@ffg macro

[ivan-bocharov]

@ffg macro

This PR implements @ffg macro for defining Forney-style factor graphs.

Example:

using ForneyLab

@ffg function gaussian_add(prior)
    x ~ GaussianMeanVariance(prior.m, prior.v)
    y = x + 1.0 ∥ [id=:y]
    placeholder(y, :y)
end

prior = (m=0.0, v=1.0)
graph = gaussian_add(prior)

@ffg macro rewrites the function body, replacing statements that result in a variable construction with ForneyLab-specific code.

Model specification language description

Model specification macro supports following constructions:

1. Tilde operator

x ~ GaussianMeanVariance(0.0, 1.0)

This construction behaves the same way as current version of ForneyLab.

2. Assignment operator

x = a + b

This expression always creates a new variable. By default it uses autogenerated variable ids (variable_1, variable_2, etc.). If you want to overload the variable's id, use options specificator ∥ ("parallel to" Unicode symbol) in a following way:

x = a + b ∥ [id=:x]

This behaviour allows execution of arbitrary Julia code inside @ffg macro.

You can use LaTeX command for the options specificator in Julia mode (\parallel).

3. Arrow-notation assignment operator

x ← a + b

This expression always creates a new variable. By default it uses extracted variable id (x for the example above). If you want to overload the variable's id, use the same options specificator (∥) as in the previous construction:

x ← a + b ∥ [id=:x]

You can use LaTeX command for the arrow in Julia mode (\leftarrow).

4. The rest of the expressions are interpreted as standard Julia code blocks.

Inference algorithm and posterior factorization construction

Since defined variables no longer belong to the global scope, InferenceAlgorithm and PosteriorFactorization constructors now accept variable ids as inputs. For example:

algo = messagePassingAlgorithm([:x_t, :r], free_energy=true)
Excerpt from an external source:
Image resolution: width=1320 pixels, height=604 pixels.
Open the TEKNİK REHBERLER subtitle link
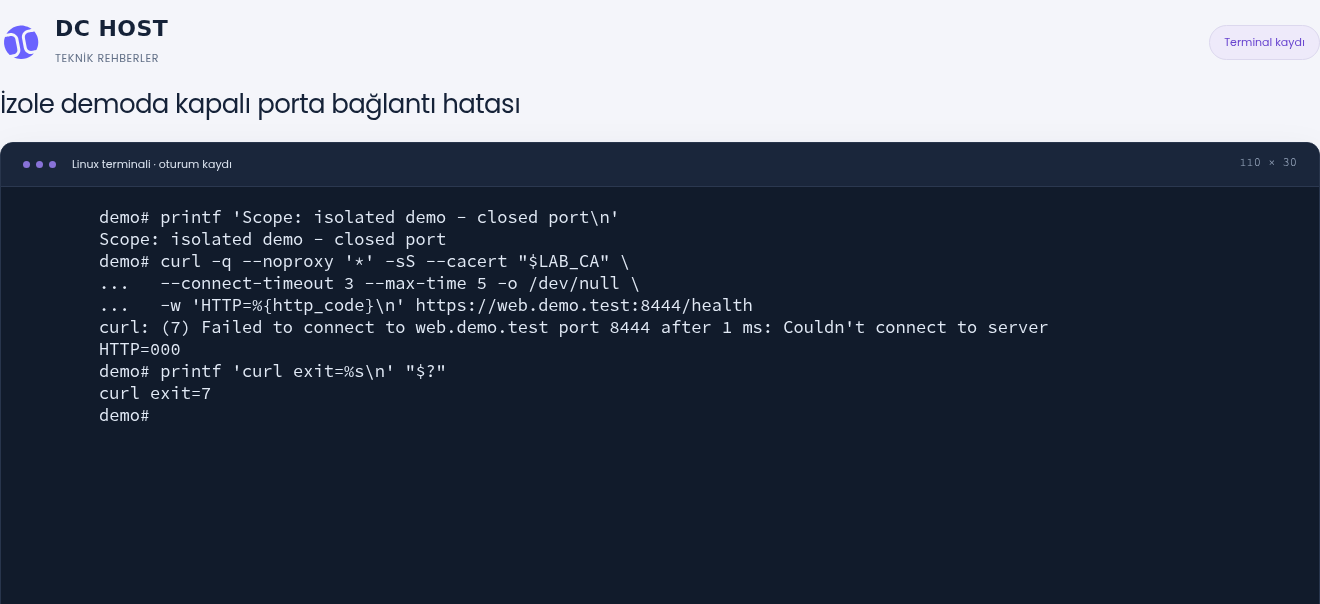107,58
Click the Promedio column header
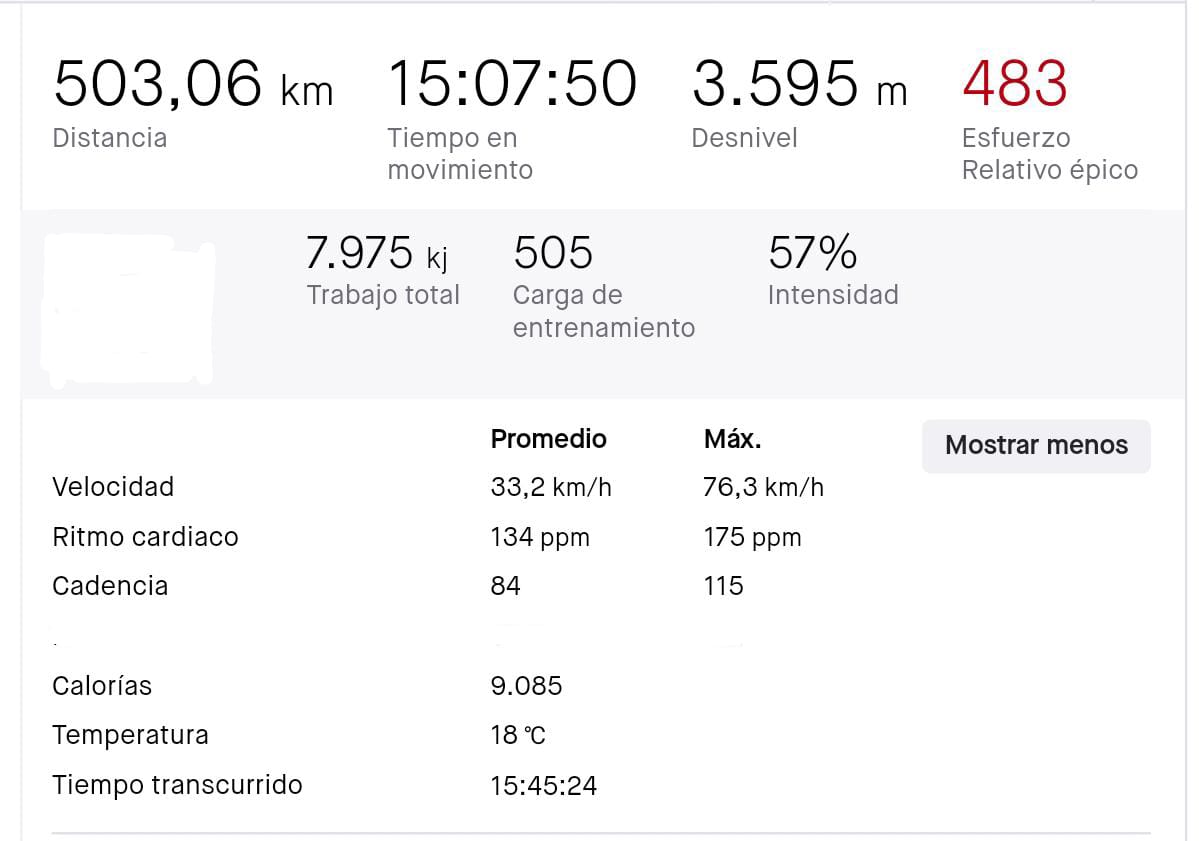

# Define a factorization for the posterior
q = PosteriorFactorization(:x_t, :τ, ids=[:x, :τ])
# Define a variational message passing procedure
algorithm = messagePassingAlgorithm([:x_t, :τ], q, free_energy=true)

Demo

Nonlinear Kalman filter demo has been adapted to showcase application of the new model specification language.

Known caveats

• It is not yet possible to pass an "aggregate" id to perform inference on a vector of variables.

[ivan-bocharov]

Alternative proposal for options specificator syntax (by @bvdmitri):

 y = x + 1 where { id = :y }

[albertpod]

Nice! The specification of the graph is more relaxed. Although, I don't like the proposed specificator syntax.

[bertdv]

I am absolutely not a code expert, but here are some thoughts that I have when reading this proposal.

1. I think the demo code is cleaner than before, and that is the main point of the change, so in general I think this is a good change!

2. The point of this model specification language (MSL) is readability. With that in mind, I prefer

 y = x + 1 where { id = :y }

over

x ← a + b ∥ [id=:x]

The former does not need an explanation of what \parallel means. I dont know why the brackets { and } or [ and ] are used, but where is clearer to me than \parallel.

3. It's not clear to me what is the difference between the assignment with = vs with \leftarrow.

[ivan-bocharov]

Thanks for your comment, @bertdv.

I agree that where syntax reads easier than \parallel one. I had my reservations because it is a construction that has a very particular meaning in the host language. I have changed my mind after some discussions with Dmitri. It seems like a good fit for what we want to do with that construction as the language evolves.

As for arrow assignment - originally I wanted a construction that works the same way as an assignment under @RV macro (overriding variable id). It is not really necessary and we can drop it with no consequences.

[ivan-bocharov]

This branch now supports where-syntax for defining options for your model definition. I haven't yet implemented handling of multiple where blocks, but I've covered the most relevant usecases.

[ThijsvdLaar]

Hi @ivan-bocharov , looks cool, I like how this enables the user to pass hyper-parameters to the model constructor. I tried to rewrite the Kalman smoother demo with the @ffg macro:

@ffg function stateSmoother(n_samples)
    # Prior statistics
    m_x_0 = placeholder(:m_x_0)
    v_x_0 = placeholder(:v_x_0)

    # State prior
    x_0 ~ GaussianMeanVariance(m_x_0, v_x_0)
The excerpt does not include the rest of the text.